* Data to use *
----------------
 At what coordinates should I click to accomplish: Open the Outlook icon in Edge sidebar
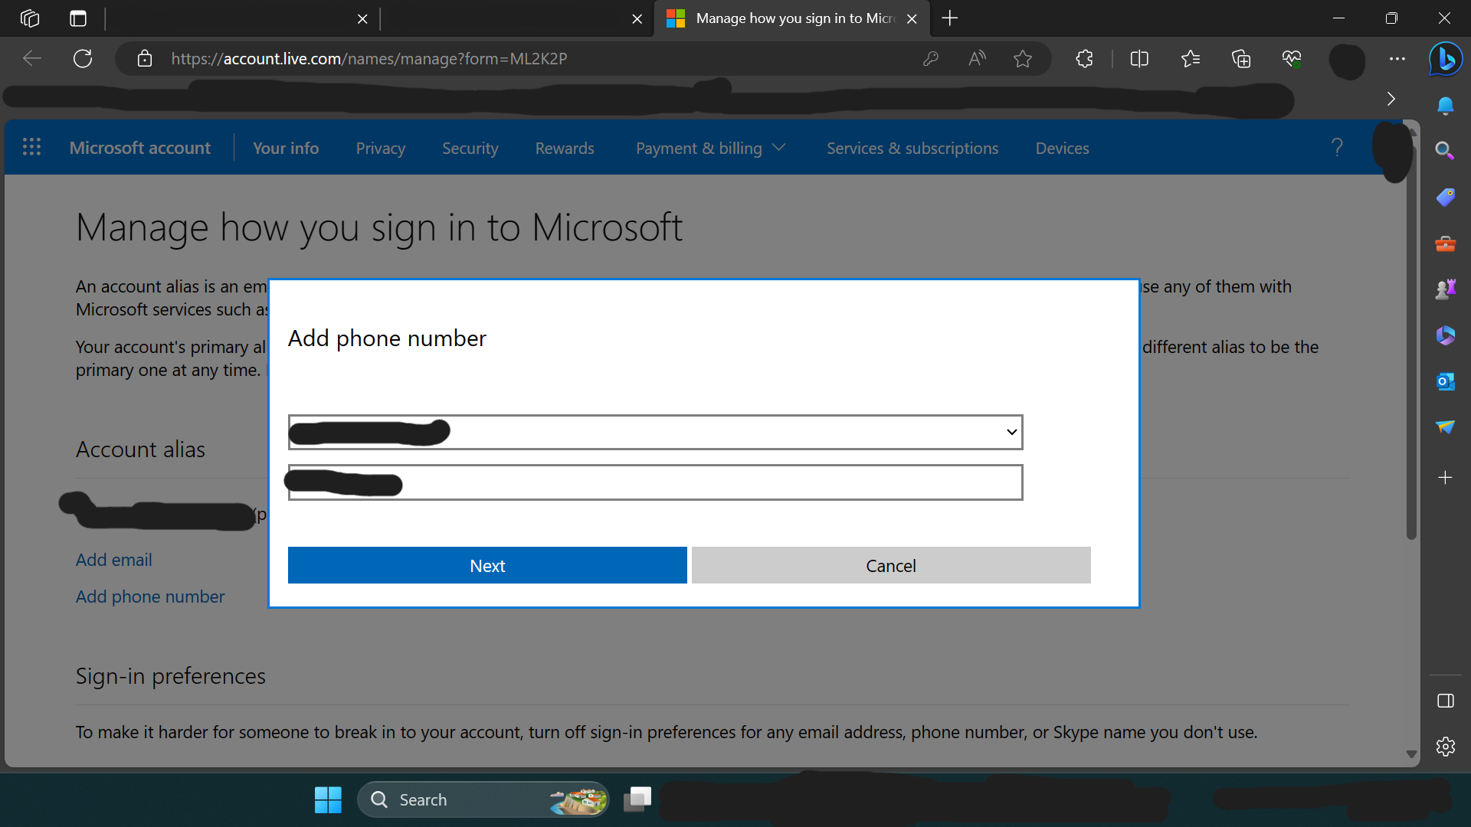point(1446,381)
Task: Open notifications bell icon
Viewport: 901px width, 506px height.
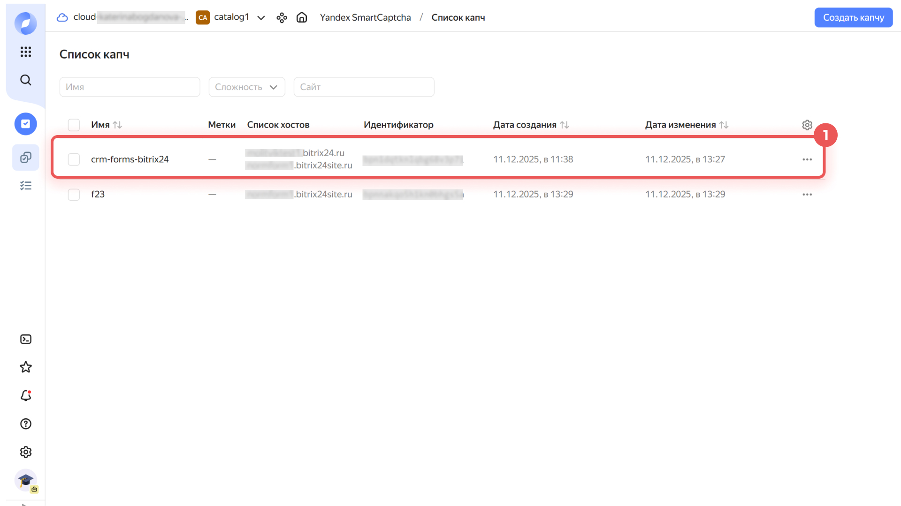Action: [x=26, y=396]
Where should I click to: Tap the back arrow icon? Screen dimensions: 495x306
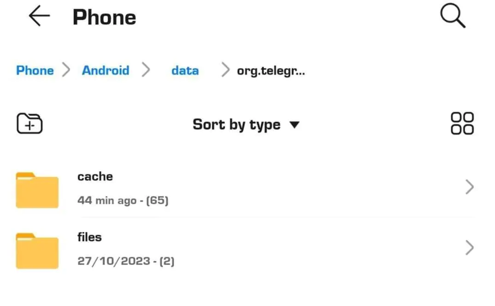point(39,16)
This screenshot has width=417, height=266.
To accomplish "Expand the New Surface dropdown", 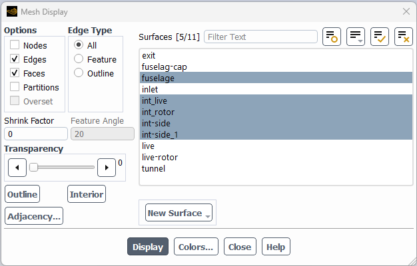I will pos(179,213).
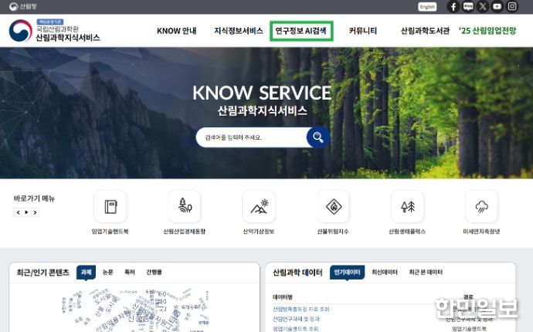Go to next shortcut menu items
This screenshot has width=533, height=332.
[x=35, y=212]
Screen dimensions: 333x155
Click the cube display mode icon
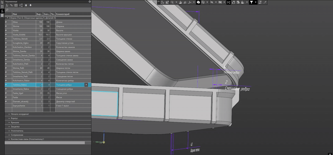coord(198,3)

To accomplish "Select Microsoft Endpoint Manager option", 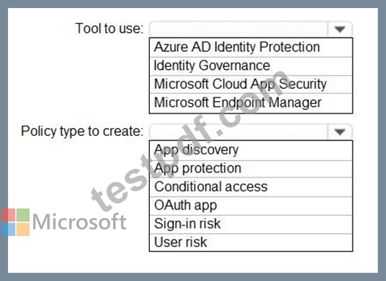I will coord(251,103).
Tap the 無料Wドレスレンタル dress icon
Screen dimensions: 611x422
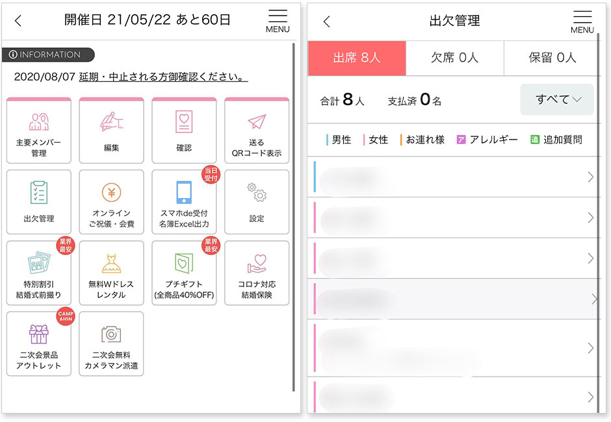click(111, 263)
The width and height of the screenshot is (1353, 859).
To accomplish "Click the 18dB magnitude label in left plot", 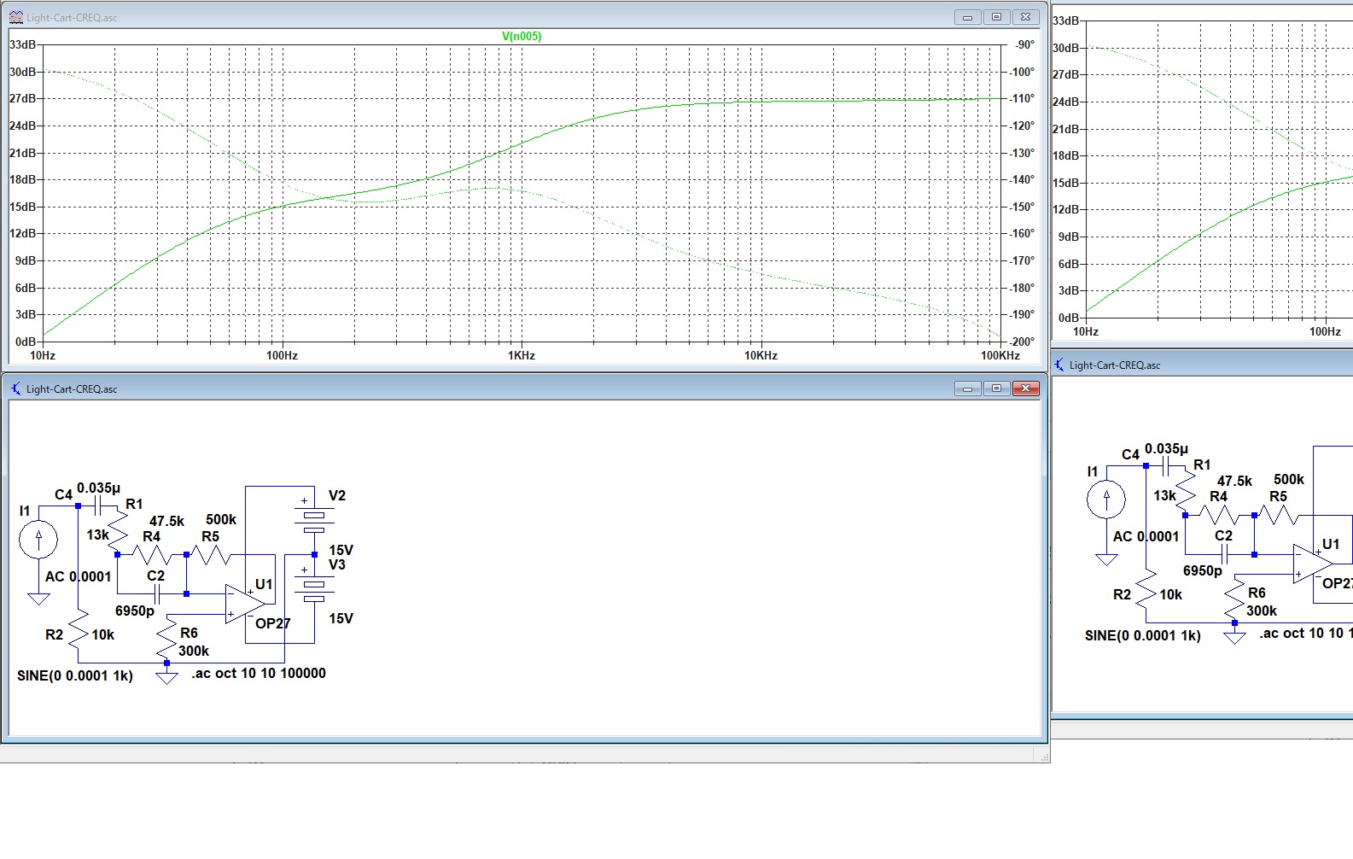I will (x=23, y=180).
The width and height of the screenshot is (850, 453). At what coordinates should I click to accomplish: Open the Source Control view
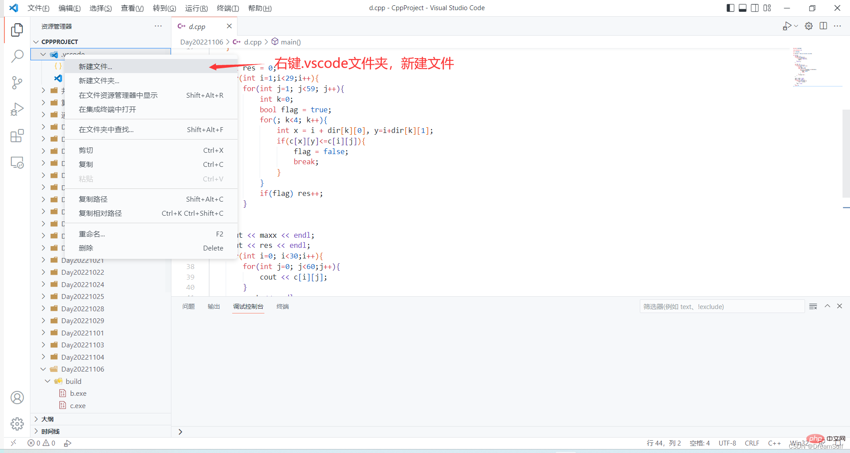coord(17,83)
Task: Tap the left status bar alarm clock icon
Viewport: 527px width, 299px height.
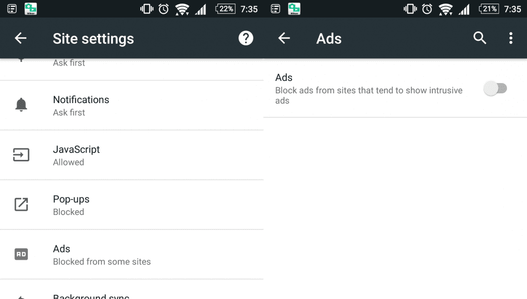Action: (x=164, y=9)
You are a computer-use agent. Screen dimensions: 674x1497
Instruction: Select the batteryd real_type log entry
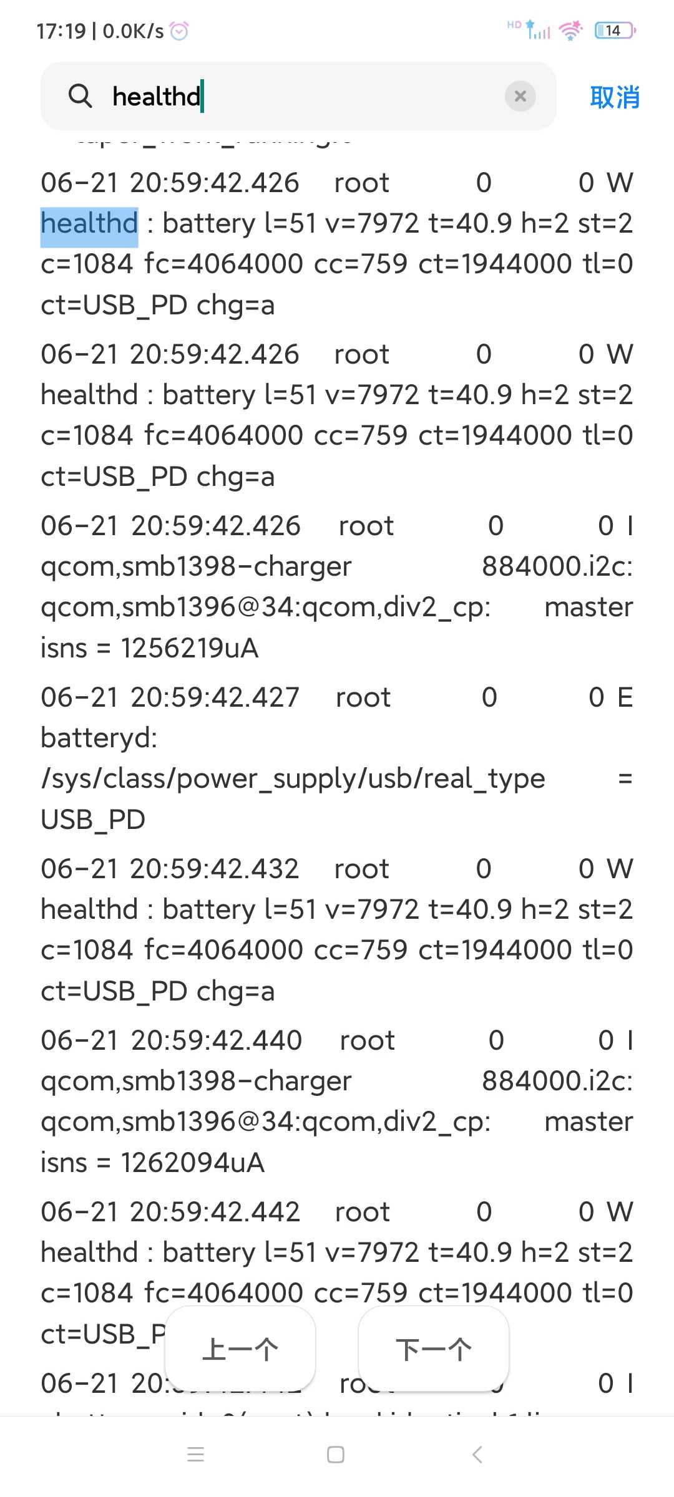337,758
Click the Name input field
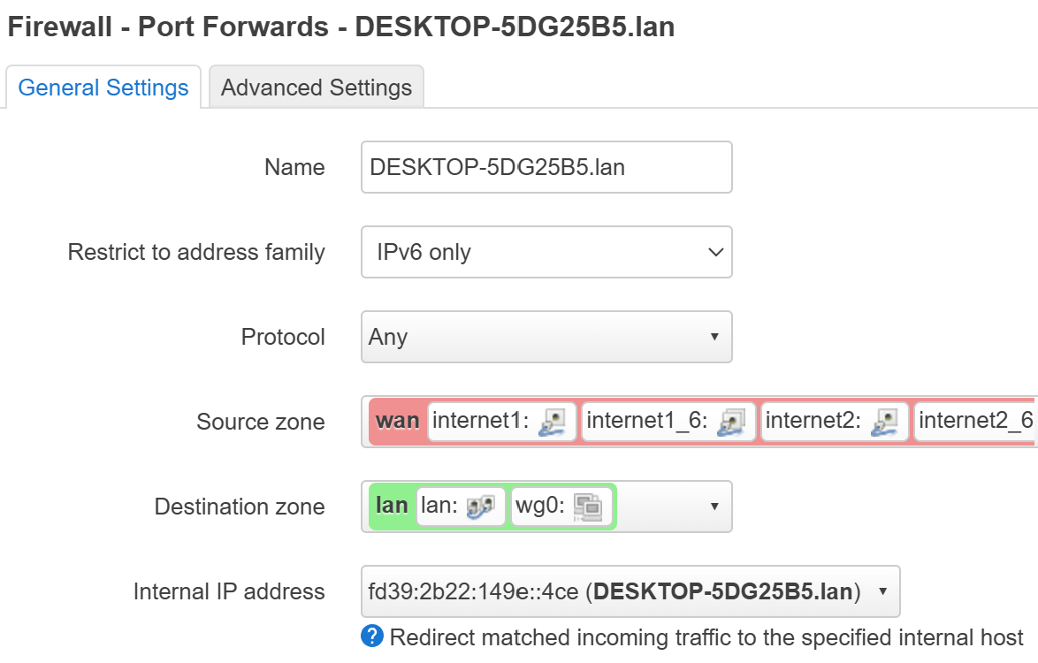The height and width of the screenshot is (663, 1038). click(x=546, y=167)
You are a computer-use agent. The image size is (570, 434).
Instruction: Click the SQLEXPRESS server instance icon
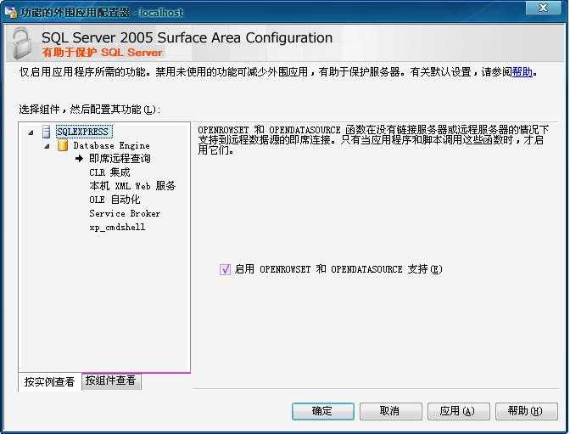point(46,132)

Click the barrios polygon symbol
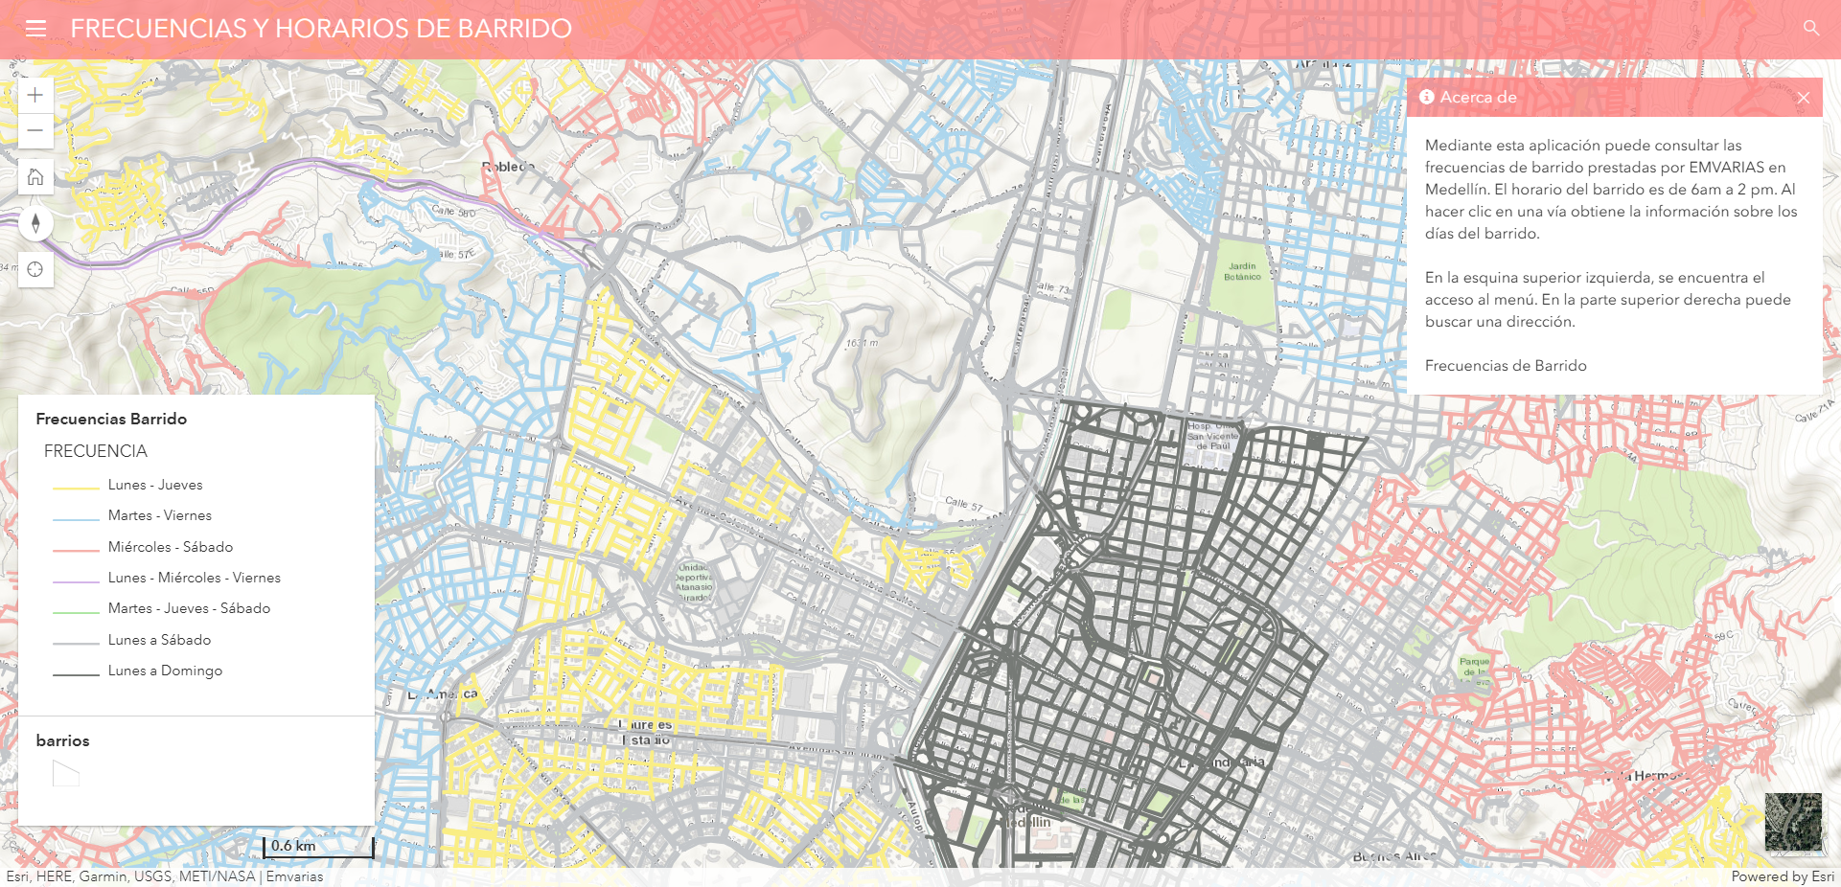65,773
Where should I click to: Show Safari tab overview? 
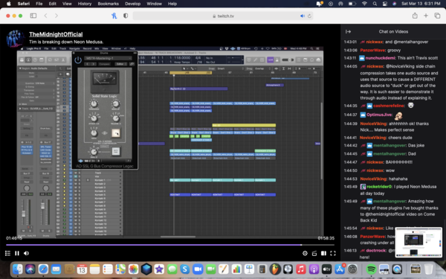437,16
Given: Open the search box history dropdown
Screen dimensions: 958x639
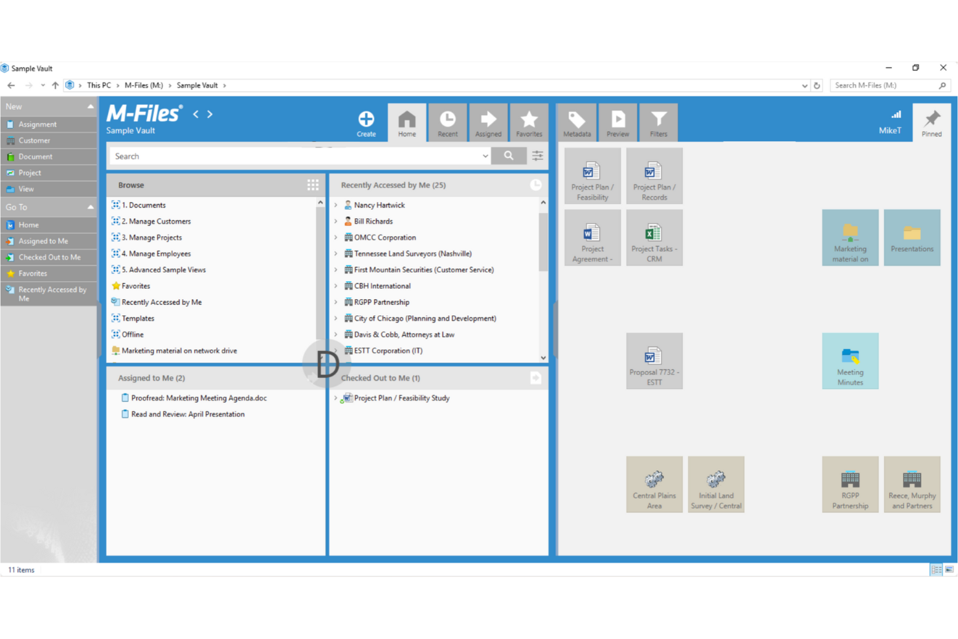Looking at the screenshot, I should coord(485,156).
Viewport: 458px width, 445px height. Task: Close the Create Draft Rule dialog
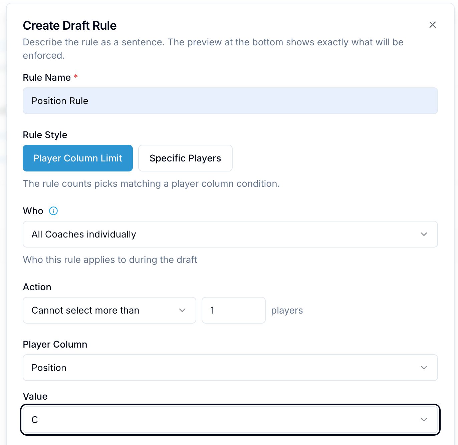(432, 25)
----------------
* Task description *
All lines from the one containing "Click the barrios polygon symbol" to the end of the entries should appear in the output exactly as written, with no pictures.

* Expected output *
Click the barrios polygon symbol
65,773
Where should I click to: Show Safari tab overview? 
437,16
Given: Open the search box history dropdown
Screen dimensions: 958x639
Looking at the screenshot, I should coord(485,156).
Viewport: 458px width, 445px height. Task: Close the Create Draft Rule dialog
(432, 25)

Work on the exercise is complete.